Speaking at a hearing of the European Parliament’s Foreign Affairs Committee, Al-Abdeh explained that Bashar al-Assad’s regime backed by Russia and Iran “played all the tricks” to block the implementation of the UN resolution.

The decision of the UN Security Council, adopted unanimously in 2015, required a settled political process for the Syrian crisis by forming a transitional government, drafting a new constitution, and organizing free and fair elections.

“The European Union, the United States and allies should invest more efforts in the constitutional committee’s work as being the door opener to the wider political process,” Hadi Al Bahra, the co-chair of the Constitutional Committee told the EP committee.

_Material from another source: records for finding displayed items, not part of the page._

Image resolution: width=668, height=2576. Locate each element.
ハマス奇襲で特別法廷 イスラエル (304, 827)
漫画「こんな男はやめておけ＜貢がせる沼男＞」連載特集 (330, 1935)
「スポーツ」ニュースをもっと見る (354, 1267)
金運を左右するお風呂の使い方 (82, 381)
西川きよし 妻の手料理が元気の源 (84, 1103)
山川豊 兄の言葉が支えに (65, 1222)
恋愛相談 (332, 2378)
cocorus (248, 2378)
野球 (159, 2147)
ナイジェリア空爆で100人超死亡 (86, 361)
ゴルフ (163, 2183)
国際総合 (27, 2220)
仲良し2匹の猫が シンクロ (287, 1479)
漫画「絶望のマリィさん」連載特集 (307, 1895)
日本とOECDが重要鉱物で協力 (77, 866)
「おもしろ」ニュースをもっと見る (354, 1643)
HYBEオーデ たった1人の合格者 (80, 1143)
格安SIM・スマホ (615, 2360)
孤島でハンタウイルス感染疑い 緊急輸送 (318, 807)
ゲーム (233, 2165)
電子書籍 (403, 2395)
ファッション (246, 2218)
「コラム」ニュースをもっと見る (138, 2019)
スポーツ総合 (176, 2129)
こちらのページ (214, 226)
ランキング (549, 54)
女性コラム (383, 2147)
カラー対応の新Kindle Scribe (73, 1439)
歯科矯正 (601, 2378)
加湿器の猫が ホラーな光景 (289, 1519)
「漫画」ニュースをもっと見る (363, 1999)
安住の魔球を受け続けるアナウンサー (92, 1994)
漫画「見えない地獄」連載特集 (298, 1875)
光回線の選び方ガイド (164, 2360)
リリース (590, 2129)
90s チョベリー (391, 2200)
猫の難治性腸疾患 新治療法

Without the international community’s help, “Russia will be free to exploit the constitutional process” that leads to “a mission impossible without resolving the root causes which led to the people revolt against felony, corruption, and terrorism”, he added.

According to Al Bahra, the constitutional process needs a clear timeframe of six months set by the UN Security Council, otherwise the Assad regime can undermine the political process by organizing illegitimate presidential elections and leading the country into complete bankruptcy.

In his opening speech of the EU’s Syria donor conference on March 30, Josep Borrell, the bloc’s foreign policy chief, ruled out the cooperation with the Assad regime in reconstructing the country unless it changes course and stops violence and repression.

The EU has provided €25 billion ($29 billion) in assistance for the Syrian crisis over the past 10 years and pledged another €560 million ($657 million) for 2022.

Syria has been in civil war since early 2011 since the regime cracked down on pro-democracy protests.

Around half a million people were killed, and more than 12 million needed to flee their homes becoming refugees or internally displaced over the past decade, according to the EU.

Turkey is the largest host country for Syrian refugees, and provides international protection to more than 3.6 million Syrians who fled the neighboring country.